Conditions for holding crab after exposure to stressors can control delayed mortality and should be considered in experiments. “There were differential mortality rates by holding type. Higher mortality rates occurred in the on-board tanks (where the crab were held for the first few days) and in the laboratory tank. Moreover, Score-zero crab died in the holding tanks, but not in the at-sea cages. These results indicate that holding tanks contribute additional stressors, either due to transport, additional handling, or stress from being held in an unnatural setting or at temperatures greater than what was experienced in their natural environment. 

Our holding duration of two weeks was sufficient to determine mortality for all Scores. Given that it can take longer for Score-zero animals to die than those with higher Scores, our holding period allowed us to sufficiently capture Score-zero mortalities. However, the death of a Score-zero crab at day 12 may indicate that holding for more than a week confuses mortality attributed to fishing stressors with that from captivity.”

Evaluation of RAMP flexibility was made by comparing results from different studies. “To evaluate the divergence between the RAMPs we analyzed the differences between the studies. The primary difference was in experimental methods, namely the treatment of the crab before assessment. Crab from the Discard-mortality study were exposed to air for 90min on average (range from 9 to 230min) without any “recovery” in water. In contrast, crab from the Unobserved-mortality study had only brief air exposure and were held in water while awaiting assessment (generally less than 15 min), which may have allowed some recovery. 

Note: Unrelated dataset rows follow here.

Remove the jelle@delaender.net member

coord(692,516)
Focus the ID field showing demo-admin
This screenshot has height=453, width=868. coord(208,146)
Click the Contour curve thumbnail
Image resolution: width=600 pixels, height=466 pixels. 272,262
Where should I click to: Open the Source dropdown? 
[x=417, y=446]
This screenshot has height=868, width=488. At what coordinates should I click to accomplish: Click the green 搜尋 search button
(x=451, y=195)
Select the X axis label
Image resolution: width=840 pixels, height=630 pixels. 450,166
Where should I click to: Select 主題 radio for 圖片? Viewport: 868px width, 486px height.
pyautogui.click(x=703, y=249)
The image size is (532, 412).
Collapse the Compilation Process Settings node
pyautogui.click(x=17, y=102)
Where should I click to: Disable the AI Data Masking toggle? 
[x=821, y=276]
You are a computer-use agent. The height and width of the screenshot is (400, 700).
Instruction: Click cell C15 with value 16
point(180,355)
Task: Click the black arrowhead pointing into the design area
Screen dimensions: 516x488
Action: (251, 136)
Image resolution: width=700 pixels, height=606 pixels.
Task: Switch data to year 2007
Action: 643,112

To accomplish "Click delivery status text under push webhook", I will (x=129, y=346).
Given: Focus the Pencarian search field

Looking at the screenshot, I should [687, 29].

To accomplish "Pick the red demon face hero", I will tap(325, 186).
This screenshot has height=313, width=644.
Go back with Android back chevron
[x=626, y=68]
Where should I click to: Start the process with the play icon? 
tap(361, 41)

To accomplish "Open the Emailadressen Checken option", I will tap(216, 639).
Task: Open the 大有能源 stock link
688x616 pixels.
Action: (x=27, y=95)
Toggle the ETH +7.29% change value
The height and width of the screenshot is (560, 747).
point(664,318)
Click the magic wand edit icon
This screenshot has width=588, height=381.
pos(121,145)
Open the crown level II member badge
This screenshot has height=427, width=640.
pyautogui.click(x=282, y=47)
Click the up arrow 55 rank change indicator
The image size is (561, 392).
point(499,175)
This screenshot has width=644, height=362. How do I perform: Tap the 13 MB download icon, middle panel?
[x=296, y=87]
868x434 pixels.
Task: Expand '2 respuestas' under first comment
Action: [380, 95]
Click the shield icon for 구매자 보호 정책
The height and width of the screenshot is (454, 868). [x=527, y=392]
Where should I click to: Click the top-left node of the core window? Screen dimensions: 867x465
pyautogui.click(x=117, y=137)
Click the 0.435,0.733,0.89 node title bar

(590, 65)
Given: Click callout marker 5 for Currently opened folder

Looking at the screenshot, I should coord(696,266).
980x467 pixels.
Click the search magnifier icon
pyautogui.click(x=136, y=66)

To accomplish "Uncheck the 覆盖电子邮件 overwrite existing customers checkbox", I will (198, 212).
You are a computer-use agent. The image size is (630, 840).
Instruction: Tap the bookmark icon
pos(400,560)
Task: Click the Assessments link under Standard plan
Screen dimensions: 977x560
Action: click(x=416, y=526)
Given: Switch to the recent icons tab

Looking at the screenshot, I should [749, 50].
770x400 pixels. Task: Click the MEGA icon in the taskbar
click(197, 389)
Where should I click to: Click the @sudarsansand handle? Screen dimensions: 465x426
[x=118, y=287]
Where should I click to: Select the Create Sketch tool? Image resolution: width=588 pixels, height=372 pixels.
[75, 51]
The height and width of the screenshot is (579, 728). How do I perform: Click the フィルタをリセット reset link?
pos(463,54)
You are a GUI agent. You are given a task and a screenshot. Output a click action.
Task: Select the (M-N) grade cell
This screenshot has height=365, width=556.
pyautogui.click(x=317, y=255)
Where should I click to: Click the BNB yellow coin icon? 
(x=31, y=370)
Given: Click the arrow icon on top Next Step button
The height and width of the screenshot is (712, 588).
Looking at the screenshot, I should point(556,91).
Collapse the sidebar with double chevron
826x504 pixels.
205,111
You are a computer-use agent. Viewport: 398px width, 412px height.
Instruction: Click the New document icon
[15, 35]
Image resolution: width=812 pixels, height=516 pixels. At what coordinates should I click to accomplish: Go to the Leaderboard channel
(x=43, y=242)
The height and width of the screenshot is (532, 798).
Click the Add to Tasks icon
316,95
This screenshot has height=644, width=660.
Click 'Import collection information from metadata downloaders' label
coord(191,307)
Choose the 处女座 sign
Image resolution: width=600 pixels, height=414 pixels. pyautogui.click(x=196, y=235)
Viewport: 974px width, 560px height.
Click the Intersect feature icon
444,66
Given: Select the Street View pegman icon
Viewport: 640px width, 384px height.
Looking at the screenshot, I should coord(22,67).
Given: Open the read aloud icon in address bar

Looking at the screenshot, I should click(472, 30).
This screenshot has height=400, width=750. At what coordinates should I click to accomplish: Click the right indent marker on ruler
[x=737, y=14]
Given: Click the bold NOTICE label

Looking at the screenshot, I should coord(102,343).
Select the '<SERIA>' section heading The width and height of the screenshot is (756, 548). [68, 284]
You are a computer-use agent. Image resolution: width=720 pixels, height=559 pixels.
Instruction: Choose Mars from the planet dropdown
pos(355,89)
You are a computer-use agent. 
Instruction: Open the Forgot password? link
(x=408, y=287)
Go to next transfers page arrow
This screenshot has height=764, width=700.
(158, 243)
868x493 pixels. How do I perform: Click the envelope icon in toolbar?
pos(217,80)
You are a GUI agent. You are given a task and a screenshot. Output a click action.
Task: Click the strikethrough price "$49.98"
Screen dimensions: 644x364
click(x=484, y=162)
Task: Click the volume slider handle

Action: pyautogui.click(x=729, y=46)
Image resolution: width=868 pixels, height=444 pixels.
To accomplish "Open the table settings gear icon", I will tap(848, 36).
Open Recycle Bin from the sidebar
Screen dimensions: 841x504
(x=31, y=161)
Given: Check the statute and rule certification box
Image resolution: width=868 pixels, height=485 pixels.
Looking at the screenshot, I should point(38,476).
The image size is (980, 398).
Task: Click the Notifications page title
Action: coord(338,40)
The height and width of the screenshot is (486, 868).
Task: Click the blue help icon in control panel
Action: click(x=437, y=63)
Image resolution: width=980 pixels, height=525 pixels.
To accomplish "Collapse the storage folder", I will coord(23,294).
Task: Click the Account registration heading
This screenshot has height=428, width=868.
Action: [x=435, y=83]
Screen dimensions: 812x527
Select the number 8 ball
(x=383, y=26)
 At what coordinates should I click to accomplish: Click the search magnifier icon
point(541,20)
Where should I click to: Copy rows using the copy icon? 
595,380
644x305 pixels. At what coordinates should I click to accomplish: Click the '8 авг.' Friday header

These differences in air exposure and recovery in water probably affected the relationship between observed reflex impairments and delayed mortality and hence accounted for the discrepancy between RAMPs. Prolonged air exposure and experiencing cold temperatures was linked with increased delayed and instant mortality, number of autonomies for crab, as well as reduced vigor, juvenile growth, and feeding rates (Carls and O’Clair, 1995; Giomi et al., 2008; Grant, 2003; Stoner, 2009; Warrenchuk and Shirley, 2002). Stoner (2009) found that reflex impairment score and exposure to freezing temperatures were nearly linearly related for Tanner crab. Moreover, he found that the different RAMP reflexes had variable sensitivity to freezing temperatures, namely that the chela closure reflex was the most sensitive reflex, and mouth closure was least. Similarly, Van Tamelen (2005) found that the legs and eyes of snow crab cooled faster than the body, perhaps making them more susceptible to cold air exposure. We hypothesize that the prolonged air exposure for the Discard-mortality study likely impaired the crabs’ reflexes and resulted in higher Scores.”

Recommendations made by the authors. “Results from this study indicate that bias can be introduced in mortality rate estimates when using a RAMP created for one study to estimate mortality rates for a different study where the experimental methods differ, especially with respect to air exposure and recovery in water before assessment. However, when RAMP is used only to approximate mortality rates or to make comparisons between gear types or uses, a previously established RAMP could be used with caution, especially if animals with intermediate Scores are not predominant. For more accurate bycatch mortality rate estimates, our results indicate the importance of using a RAMP that was created by assessing animals that experienced similar stressors to those which the RAMP will be applied. Namely, the procedure for assessing the animals should be similar. We feel that the amount of time the animal spends out of water before assessment be standardized within a time range, along with whether or not the animal is allowed to recover in water before assessment, unless these variables are the treatments being studied.” 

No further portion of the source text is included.